The more proactive you are and the more you stay ahead of the game, the less likely you are to become subject to circumstances beyond your control.
Lawyering up with a foreclosure attorney
If you’re going to hire an attorney to assist you, do it early. If you try several options on your own first and then turn to an attorney at the very last minute, the foreclosure process may be so far along that the attorney wouldn’t be able to do anything for you. You may have already sealed your fate. You have to contact an attorney when you still have options.
An attorney once told us a story that a client of his asked him to sit in on the closing for a piece of property he was buying. Of course, that’s pretty normal, but what bothered the attorney was that his client hadn’t asked him to be involved earlier in the process, when he was negotiating with the seller. The attorney told his client, “There isn’t much I can do for you at a closing. You’ve already negotiated the purchase agreement, the title work has already been done and analyzed, the inspections and disclosures have already happened, and you’re already bound under the contract. What do you want me to do — sit in the room and watch you sign your name?” That sounds a bit harsh, but his point was that his client didn’t contact him early enough when he could have offered something of value.
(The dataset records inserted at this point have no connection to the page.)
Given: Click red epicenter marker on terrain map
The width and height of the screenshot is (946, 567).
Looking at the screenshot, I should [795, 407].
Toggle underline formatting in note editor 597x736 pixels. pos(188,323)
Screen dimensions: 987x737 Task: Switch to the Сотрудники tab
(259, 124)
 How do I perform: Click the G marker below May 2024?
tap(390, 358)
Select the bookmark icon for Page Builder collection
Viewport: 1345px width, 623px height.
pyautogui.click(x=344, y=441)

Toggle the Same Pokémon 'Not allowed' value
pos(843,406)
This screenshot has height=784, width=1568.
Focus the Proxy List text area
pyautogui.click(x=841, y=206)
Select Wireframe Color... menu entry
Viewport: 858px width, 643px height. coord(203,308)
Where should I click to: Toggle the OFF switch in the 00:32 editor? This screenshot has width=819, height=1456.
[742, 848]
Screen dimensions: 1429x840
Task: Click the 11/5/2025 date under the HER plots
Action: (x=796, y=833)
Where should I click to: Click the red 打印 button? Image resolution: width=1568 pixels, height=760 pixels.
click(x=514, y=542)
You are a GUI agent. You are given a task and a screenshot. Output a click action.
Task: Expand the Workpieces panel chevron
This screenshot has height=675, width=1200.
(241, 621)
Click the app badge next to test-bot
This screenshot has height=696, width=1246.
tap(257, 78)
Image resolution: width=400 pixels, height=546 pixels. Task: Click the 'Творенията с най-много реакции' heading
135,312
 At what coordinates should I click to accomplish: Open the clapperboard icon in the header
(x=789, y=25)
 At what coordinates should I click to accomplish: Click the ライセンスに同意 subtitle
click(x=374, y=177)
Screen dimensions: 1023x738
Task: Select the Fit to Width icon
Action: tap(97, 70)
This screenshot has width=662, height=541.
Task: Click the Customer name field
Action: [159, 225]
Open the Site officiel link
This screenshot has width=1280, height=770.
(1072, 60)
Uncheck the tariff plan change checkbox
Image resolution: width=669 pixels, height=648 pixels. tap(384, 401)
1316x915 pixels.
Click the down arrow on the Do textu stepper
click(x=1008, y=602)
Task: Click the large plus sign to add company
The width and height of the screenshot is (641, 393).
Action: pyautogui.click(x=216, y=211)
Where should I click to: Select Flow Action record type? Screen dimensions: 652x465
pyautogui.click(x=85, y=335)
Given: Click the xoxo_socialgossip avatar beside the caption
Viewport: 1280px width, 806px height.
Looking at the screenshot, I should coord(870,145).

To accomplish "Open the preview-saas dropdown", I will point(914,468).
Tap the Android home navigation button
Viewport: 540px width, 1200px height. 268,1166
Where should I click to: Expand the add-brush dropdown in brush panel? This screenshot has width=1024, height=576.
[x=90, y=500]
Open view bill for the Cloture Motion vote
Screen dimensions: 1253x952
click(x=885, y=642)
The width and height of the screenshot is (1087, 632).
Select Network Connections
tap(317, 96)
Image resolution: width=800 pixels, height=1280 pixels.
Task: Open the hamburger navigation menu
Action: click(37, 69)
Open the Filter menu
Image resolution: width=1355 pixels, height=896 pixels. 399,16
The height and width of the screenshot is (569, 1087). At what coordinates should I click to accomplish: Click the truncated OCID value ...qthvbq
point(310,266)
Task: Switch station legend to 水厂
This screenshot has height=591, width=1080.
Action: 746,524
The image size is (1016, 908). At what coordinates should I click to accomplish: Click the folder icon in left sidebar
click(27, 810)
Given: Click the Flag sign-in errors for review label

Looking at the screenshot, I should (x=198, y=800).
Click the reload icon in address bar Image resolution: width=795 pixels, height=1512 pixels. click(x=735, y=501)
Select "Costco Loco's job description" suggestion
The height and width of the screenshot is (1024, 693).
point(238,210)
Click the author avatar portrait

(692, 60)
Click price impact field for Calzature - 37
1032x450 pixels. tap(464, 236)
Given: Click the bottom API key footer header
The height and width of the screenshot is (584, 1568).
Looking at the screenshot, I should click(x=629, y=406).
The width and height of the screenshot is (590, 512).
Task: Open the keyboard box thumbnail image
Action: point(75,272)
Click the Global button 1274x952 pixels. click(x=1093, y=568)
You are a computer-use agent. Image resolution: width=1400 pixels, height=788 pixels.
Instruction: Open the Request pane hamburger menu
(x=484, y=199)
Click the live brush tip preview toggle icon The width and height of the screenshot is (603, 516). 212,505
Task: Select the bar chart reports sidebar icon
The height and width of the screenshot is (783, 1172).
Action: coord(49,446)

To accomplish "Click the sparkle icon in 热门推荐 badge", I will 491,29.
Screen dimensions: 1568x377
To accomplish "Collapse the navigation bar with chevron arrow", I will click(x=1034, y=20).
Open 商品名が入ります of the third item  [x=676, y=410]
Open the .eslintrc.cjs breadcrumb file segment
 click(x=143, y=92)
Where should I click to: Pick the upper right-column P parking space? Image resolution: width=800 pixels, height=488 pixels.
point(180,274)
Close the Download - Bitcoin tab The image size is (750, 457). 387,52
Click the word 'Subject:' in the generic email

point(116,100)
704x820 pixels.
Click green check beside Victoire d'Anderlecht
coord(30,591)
Consult a bankruptcy attorney early in the process to find out about available options. You don’t need to file for bankruptcy. For a few hundred dollars, however, you can determine whether bankruptcy is a viable option. If the idea of consulting a bankruptcy attorney doesn’t appeal to you, at least pick up a copy of Personal Bankruptcy Laws For Dummies,2nd Edition, by James P.
Caher and John M. Caher, to check out the pros and cons of bankruptcy.
Sticking up for yourself
A highly qualified foreclosure attorney can certainly take many of the hassles and headaches out of the process for you, but if you can’t afford your house payments, you probably don’t have a lot of cash lying around to hire a top- notch attorney. The other alternative is to advocate for yourself. Most people have the general qualifications required to do the job:
Ability to keep good records
Ability to do a moderate amount of research Assertiveness (most people need to work on this)
In the following sections, we show you the basics of how to become your own best advocate.
Keeping impeccable records
The single most important foreclosure self-defense maneuver consists of keeping detailed and accurate records. That means recording everything that happens from start to finish. Why? Because if you ever have to appear in court, a complete record of what happened is your best defense whenever the hearing turns into a he-said-she-said event. The person with the most complete and accurate records, with each event recorded at the time it hap- pened, receives the court’s favor. And believe us when we say that the bank and its attorneys are recording everything.
The following sections describe the events and happenings that you should be recording or keeping track of.
Conversations
Use a tape recorder or digital recorder to record all the conversations you can. When it’s not possible or not lawful for you to record a conversation, take detailed notes. Keep a notebook or legal pad along with a couple pens or pencils next to your phone, so you don’t have to search for them when the phone rings. After you hang up, fill in the details of what you talked about and clean it up.
Jot down the date and time of the conversation. That way, if you need to ref- erence what was said or call someone on it in court, you can say something like, “On January 14, at 3:30 p.m., we discussed this issue. At that time, you said x,now you’re saying y.”
Documentation
Keep every document (or at least a copy of it) that you send or receive. Put a date on every letter, form, and other correspondence you send out, and write the date and time on every document you receive to note when you received it.